제3항에 있어서, 마르부르크 바이러스 (MARV) 외피 당단백질 (GP)의 항원 결정인자를 인코딩하는 뉴클레오티드 서열은 서열번호: 5로 제시된 서열을 포함하는, 재조합 MVA 벡터.
제1항에 있어서, 재조합 MVA 벡터가 서열번호: 6, 서열번호: 20, 서열번호: 29, 및 서열번호: 31로 제시된 서열을 인코딩하는 적어도 하나의 핵산을 포함하는, 재조합 MVA 벡터.

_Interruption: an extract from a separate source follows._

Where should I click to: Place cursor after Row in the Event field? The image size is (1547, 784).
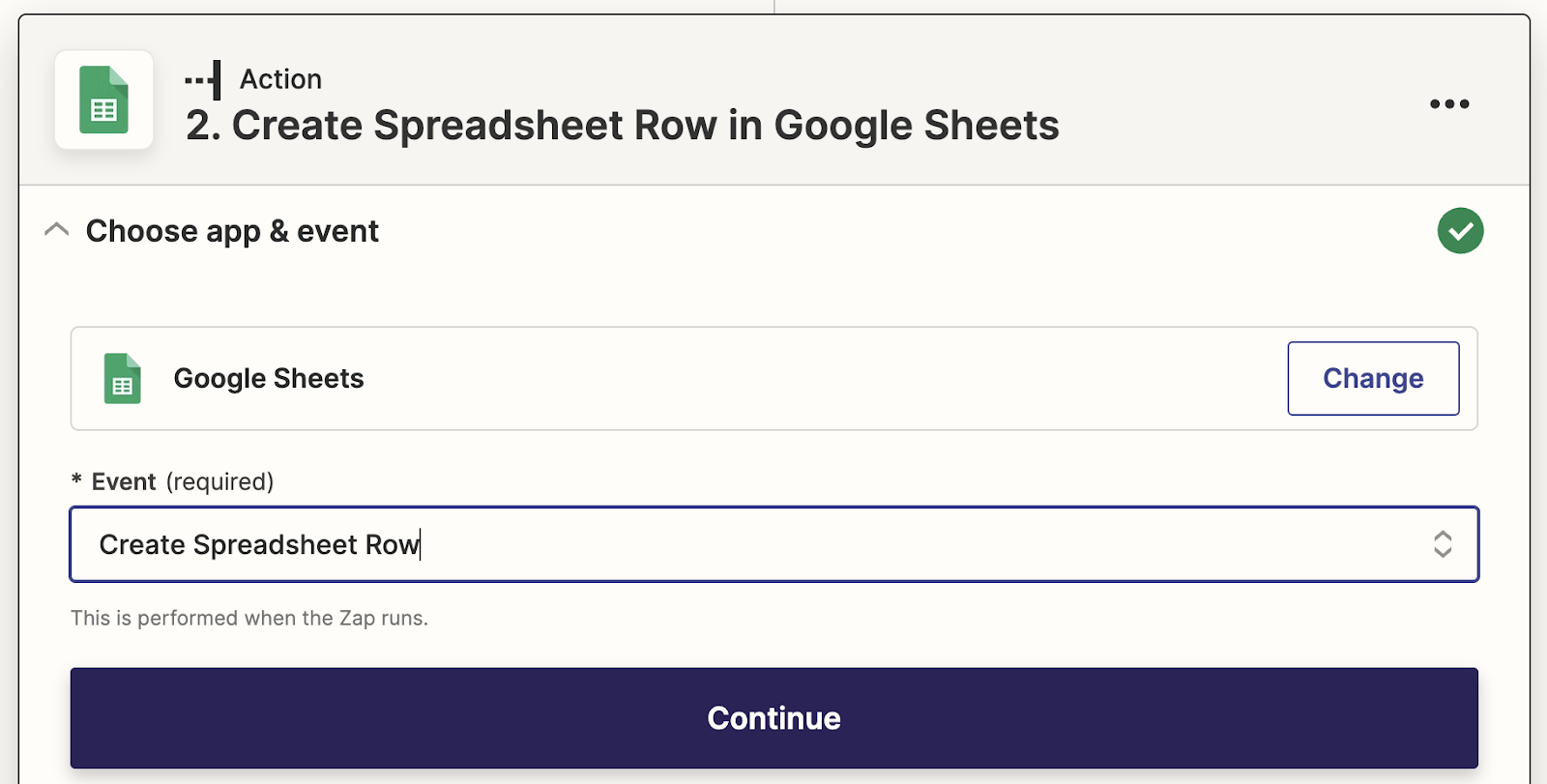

제1항에 있어서, 재조합 MVA 벡터가 서열번호: 5, 서열번호: 19, 서열번호: 28, 또는 서열번호: 30으로 제시된 적어도 하나의 핵산 서열을 포함하는, 재조합 MVA 벡터.
제1항에 있어서, 투여가 대상체에서 보호 면역성 또는 보호 면역 반응을 제공하는, 재조합 MVA 벡터.
제1항에 있어서, CD40L을 인코딩하는 핵산을 추가로 포함하는, 재조합 MVA 벡터.
제8항에 있어서, CD40L은 서열번호: 10으로 제시된 아미노산 서열을 포함하는, 재조합 MVA 벡터.
제9항에 있어서, CD40L을 인코딩하는 핵산은 서열번호: 9로 제시된 서열을 포함하는, 재조합 MVA 벡터.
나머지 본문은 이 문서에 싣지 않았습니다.